Aim of the exercise: Out of the records below, copy all lines in which the word "will" occurs.

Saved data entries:
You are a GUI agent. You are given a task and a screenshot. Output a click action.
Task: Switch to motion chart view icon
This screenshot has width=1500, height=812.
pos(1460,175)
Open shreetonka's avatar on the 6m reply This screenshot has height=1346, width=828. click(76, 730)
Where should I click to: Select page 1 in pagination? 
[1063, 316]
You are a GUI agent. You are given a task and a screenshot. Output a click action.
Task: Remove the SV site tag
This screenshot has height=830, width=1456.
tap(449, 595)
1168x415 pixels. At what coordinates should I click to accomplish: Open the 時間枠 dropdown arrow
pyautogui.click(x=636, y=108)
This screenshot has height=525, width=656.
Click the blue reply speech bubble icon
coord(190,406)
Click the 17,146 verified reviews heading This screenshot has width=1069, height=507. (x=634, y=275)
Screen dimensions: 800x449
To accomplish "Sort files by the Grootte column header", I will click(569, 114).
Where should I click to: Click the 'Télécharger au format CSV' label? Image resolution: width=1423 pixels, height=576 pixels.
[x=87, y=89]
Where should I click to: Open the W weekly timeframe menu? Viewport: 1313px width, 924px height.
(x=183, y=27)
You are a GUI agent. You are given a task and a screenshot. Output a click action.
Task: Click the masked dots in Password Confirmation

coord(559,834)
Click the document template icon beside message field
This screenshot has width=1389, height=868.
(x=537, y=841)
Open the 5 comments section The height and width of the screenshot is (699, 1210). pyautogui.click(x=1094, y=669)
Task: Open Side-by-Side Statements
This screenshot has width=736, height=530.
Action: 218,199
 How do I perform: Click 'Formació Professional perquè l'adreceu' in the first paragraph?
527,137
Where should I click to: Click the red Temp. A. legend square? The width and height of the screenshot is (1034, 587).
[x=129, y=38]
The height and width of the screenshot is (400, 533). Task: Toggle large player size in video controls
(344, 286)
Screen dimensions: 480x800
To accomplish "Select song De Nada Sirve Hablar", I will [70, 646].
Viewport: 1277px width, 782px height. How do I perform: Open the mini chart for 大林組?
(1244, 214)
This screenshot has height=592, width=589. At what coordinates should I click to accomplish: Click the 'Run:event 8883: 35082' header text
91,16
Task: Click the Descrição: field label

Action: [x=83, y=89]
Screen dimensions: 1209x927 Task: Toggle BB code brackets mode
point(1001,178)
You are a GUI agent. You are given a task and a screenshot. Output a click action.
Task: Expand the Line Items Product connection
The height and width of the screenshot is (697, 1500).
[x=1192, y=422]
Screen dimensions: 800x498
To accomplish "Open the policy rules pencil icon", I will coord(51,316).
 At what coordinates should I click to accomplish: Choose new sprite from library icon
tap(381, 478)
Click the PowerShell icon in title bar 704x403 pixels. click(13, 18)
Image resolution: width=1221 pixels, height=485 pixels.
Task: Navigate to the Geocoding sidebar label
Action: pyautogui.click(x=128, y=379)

Expected output:
To accomplish "Sort files by the Grootte column header", I will click(569, 114).
To accomplish "Select song De Nada Sirve Hablar", I will [70, 646].
To accomplish "Open the policy rules pencil icon", I will coord(51,316).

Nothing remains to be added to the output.